## begin GIVEN PASSAGE

Project Clearwater — Expedition Thirteen

High-voltage paddling

When it rains, it pours.  With multiple storms throughout the week, this was sure to be high water.  It was, and we had a bit of fun with it.

We’d been watching the USGS gauge on Bayou Fountain at Bluebonnet all week.  It had been *quite* high, indeed, and looking at it, we knew it was going to be a bit of an interesting day on the water.  When we arrived at Highland Road Park, we noted that the gauge was reading 8.3 feet — by our estimates, that would be right to the bottom of the bridge.   Putting the phone away, we walked over to the bayou to check the markings on the chain gauge by the launch point.  Sure enough, the water was right at the T, meaning water lapping at the bottom of the bridge.

This time around, we were met by a couple more people in a nice Hobie kayak who were coming along for the trip.  The first thing we noted at the water’s edge was that the tree trunk that had been just upstream of the launch point was no longer in the vicinity.  That would be something to watch for.  On the other hand, the actual launch and recovery was going to be quite a bit easier than usual, as instead of a steep six-foot slope, there was just a slight dip to water level, maybe a foot and a half.  With everyone launched, we headed on downstream.

Low bridge!

It didn’t take long at all to be at the bridge.  At normal water levels, we can stand tall in the canoes and make it through without even ducking (or just a slight nod some days).  The last few weeks, we’ve been having to bend down or even crouch in front of the canoe seats to just scrape by.  This time around that was simply not an option.  The 8.3-foot reading and T-mark on the chain gauge both proved to be quite on the money, as there was no air gap between the bottom of the bridge and the top of the water.  Instead of breezing or scraping by below, we had to go over the bridge, but it was not a terrible inconvenience.

As we continued downstream, we ran across the tree trunk that had previously been at the park.  It was long enough to be completely across the bayou, but we just paddled over it on the way down.  (On the way back to the park, we pulled it around and tied it off so it won’t swing back across the bayou for now.)  Everything was peachy until number 11, which has fallen apart somewhat in the repeated high water.  We freed the small amount of flotsam in the channel, but it’ll take a trip with low water to get it back into proper shape.  (I seem to be repeating myself on that one, but so is the weather.)

The wall.

## end GIVEN PASSAGE

• **OBJECTIVE A**
How many lines of the entries contain the word "Click"? Reply with the number only.

## begin DATA

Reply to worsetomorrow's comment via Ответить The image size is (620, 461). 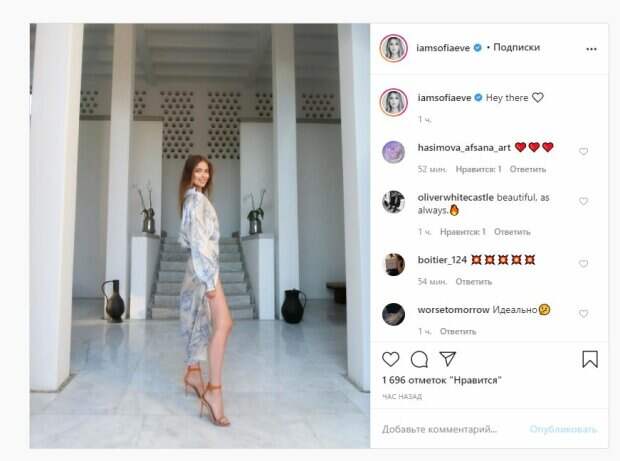(x=458, y=331)
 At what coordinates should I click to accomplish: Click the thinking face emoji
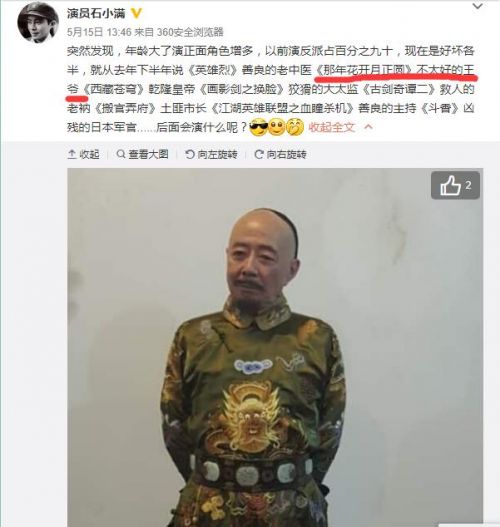[295, 127]
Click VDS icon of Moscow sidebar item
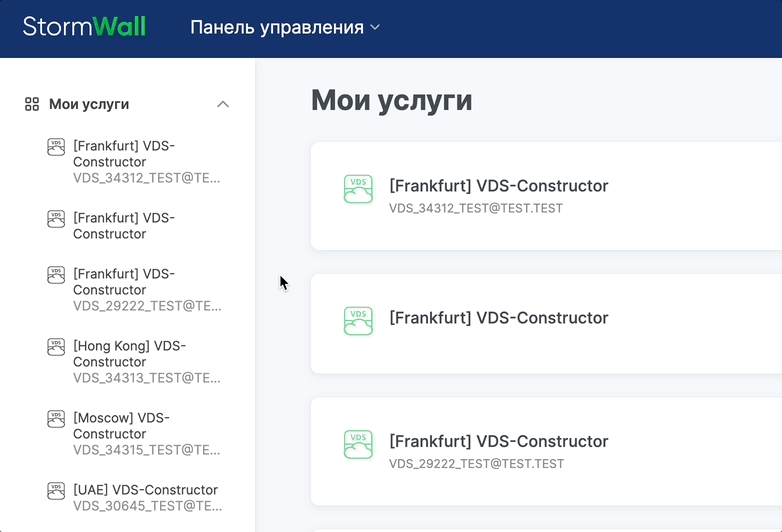Image resolution: width=782 pixels, height=532 pixels. (56, 419)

## end DATA

• **OBJECTIVE B**
How would you render this sentence from the paddling trip report in Spanish: "With everyone launched, we headed on downstream."

• **WORKED SOLUTION A**
2

• **WORKED SOLUTION B**
Con todos ya en el agua, seguimos río abajo.